Concurrent trends in the development of Expressionist painting and the genesis of modern dance in Germany can be traced. In no other country in Europe was there such a parallel development between the arts of painting and dance. The French artists of the period designed scenery and costumes for the classic ballet, as did Russian painters. In Italy, Marinetti envisioned the Futurist dance, but no such form ever got beyond the realm of fantasy and literal presentation. Be they painters or dancers, the Expressionists in general strove to produce an art for the time in which they lived, an art free of biased traditions. They created because of “inner images,” “inner experience,” or “inner necessity.” Painters relied on the dynamic tension of color and line and dancers on tension in movement to convey an expression of heightened feeling. Against a background of dance history, works and writings of Expressionist painters have been examined to point out the simultaneous development of the two arts. For example, Sadler who translated Kandinsky's theories of art from German to English, in his own writings, indicates parallels between Kandinsky and Dalcroze.
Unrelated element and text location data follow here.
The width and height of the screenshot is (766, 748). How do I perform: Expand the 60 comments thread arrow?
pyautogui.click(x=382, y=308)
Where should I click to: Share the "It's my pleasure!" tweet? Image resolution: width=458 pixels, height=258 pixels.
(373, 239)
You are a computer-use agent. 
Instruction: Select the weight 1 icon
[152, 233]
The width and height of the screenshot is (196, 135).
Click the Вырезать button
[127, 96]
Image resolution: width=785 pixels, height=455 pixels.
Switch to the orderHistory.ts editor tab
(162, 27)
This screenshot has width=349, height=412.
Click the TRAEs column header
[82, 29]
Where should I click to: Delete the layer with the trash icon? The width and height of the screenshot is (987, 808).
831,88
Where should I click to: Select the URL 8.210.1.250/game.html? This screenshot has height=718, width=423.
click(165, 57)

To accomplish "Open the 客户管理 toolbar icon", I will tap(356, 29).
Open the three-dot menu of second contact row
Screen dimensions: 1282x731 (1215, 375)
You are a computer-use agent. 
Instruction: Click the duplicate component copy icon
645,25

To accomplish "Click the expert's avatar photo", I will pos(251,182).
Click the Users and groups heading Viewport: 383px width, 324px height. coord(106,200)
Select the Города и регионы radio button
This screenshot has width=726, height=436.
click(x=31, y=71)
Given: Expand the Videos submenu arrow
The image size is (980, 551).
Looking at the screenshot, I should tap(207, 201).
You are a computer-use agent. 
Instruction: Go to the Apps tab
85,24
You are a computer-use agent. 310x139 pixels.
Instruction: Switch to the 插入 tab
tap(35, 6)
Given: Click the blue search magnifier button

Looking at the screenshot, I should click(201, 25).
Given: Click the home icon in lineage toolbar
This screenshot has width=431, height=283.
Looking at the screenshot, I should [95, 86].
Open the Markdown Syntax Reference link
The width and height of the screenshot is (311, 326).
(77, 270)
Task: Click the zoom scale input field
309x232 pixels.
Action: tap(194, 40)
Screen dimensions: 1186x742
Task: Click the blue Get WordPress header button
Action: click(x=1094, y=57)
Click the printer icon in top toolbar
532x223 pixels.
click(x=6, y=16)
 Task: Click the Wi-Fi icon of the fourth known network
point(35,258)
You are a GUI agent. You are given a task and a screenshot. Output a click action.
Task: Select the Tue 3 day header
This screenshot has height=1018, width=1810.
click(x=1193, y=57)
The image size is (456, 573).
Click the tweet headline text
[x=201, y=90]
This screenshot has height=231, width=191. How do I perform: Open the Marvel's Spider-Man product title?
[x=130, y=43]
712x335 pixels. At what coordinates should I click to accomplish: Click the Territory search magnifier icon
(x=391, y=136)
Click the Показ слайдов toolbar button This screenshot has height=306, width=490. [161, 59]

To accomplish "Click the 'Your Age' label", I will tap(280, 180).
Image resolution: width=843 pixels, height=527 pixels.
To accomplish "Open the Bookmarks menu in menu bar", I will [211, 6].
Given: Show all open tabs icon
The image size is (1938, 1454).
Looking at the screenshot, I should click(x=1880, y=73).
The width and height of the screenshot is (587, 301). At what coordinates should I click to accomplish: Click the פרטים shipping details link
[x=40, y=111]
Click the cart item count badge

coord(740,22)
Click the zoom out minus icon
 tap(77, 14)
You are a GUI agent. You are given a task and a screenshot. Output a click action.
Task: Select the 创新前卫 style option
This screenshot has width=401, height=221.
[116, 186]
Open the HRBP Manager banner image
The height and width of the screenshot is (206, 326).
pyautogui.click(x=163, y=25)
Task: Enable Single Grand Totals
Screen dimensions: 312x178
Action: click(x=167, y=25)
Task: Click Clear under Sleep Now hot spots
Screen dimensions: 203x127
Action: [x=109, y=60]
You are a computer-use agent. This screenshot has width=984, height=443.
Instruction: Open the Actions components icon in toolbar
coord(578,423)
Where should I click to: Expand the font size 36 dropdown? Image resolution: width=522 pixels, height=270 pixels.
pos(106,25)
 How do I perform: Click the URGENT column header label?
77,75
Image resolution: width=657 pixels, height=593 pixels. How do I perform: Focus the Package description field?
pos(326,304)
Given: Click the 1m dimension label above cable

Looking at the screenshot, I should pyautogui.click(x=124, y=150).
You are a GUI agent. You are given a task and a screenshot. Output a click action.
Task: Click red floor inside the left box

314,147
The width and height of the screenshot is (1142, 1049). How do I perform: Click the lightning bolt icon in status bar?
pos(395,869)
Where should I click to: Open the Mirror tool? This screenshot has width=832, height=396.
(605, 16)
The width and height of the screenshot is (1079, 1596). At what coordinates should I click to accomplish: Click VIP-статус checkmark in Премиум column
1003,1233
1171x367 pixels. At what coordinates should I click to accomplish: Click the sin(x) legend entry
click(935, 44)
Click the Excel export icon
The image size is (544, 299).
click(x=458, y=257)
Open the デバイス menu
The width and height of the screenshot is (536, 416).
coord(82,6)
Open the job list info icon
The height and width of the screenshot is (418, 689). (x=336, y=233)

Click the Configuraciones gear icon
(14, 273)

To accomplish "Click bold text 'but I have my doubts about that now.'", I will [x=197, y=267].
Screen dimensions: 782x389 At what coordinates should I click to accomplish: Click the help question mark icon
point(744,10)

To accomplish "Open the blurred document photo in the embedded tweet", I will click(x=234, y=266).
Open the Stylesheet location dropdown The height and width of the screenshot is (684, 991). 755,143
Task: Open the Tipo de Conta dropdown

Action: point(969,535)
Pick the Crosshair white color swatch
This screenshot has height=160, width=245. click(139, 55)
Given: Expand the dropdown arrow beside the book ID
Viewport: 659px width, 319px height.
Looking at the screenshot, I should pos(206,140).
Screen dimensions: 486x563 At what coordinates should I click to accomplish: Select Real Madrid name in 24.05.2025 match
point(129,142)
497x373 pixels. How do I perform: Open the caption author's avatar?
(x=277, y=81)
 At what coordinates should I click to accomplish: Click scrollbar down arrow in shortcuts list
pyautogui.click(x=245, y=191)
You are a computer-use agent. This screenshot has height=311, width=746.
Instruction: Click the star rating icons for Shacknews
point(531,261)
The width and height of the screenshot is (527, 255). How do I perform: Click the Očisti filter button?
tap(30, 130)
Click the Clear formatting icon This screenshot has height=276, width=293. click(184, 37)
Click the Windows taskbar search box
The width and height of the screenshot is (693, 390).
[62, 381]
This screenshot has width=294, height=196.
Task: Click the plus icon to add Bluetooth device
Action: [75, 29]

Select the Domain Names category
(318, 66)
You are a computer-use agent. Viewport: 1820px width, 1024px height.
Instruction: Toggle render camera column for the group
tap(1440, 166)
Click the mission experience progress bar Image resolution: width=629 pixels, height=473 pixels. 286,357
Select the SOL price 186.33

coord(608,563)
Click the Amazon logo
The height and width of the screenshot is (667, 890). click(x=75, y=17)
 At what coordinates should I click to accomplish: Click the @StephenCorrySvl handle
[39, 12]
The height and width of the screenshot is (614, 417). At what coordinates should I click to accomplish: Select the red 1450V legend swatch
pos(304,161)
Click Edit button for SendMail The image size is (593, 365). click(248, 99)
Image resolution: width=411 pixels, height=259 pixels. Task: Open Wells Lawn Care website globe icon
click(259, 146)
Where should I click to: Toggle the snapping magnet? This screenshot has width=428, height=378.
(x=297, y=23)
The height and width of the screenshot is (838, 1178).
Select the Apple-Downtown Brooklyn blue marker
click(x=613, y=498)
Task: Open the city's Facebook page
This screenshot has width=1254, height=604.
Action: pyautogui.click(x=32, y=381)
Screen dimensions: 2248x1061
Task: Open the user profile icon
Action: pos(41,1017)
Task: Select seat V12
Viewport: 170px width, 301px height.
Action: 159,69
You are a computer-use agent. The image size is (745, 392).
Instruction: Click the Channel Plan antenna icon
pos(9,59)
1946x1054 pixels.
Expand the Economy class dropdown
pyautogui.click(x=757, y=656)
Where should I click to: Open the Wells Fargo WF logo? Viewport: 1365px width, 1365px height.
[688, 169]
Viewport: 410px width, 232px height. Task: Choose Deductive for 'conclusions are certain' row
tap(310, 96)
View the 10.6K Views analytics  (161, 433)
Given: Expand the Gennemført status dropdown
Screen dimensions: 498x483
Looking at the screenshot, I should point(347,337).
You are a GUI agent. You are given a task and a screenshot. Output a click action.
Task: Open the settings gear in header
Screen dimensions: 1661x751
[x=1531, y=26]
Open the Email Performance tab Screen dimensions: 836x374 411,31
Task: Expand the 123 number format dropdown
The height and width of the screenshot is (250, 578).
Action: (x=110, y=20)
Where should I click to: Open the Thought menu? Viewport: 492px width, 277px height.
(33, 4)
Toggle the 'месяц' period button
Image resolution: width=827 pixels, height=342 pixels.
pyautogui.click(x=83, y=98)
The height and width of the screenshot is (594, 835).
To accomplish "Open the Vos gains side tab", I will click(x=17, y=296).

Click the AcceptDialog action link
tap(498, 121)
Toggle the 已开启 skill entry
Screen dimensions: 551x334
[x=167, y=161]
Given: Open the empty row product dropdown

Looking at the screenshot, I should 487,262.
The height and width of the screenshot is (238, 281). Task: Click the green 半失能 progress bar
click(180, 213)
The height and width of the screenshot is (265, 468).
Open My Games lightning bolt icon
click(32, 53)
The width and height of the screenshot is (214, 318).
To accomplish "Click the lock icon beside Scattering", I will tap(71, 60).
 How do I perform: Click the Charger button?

Nolde, a member of the Brücke for a year and a half, sketched his friend, Wigman, while she was studying with Dalcroze and told her of Laban. Wigman, in her dances, united the emphasis on feeling and primitivism of the Brücke artists with the theory of inner necessity of Kandinsky, a Blaue Reiter. Within a relatively short span of time, these artists made a complete break with tradition and created new forms in the realm of art.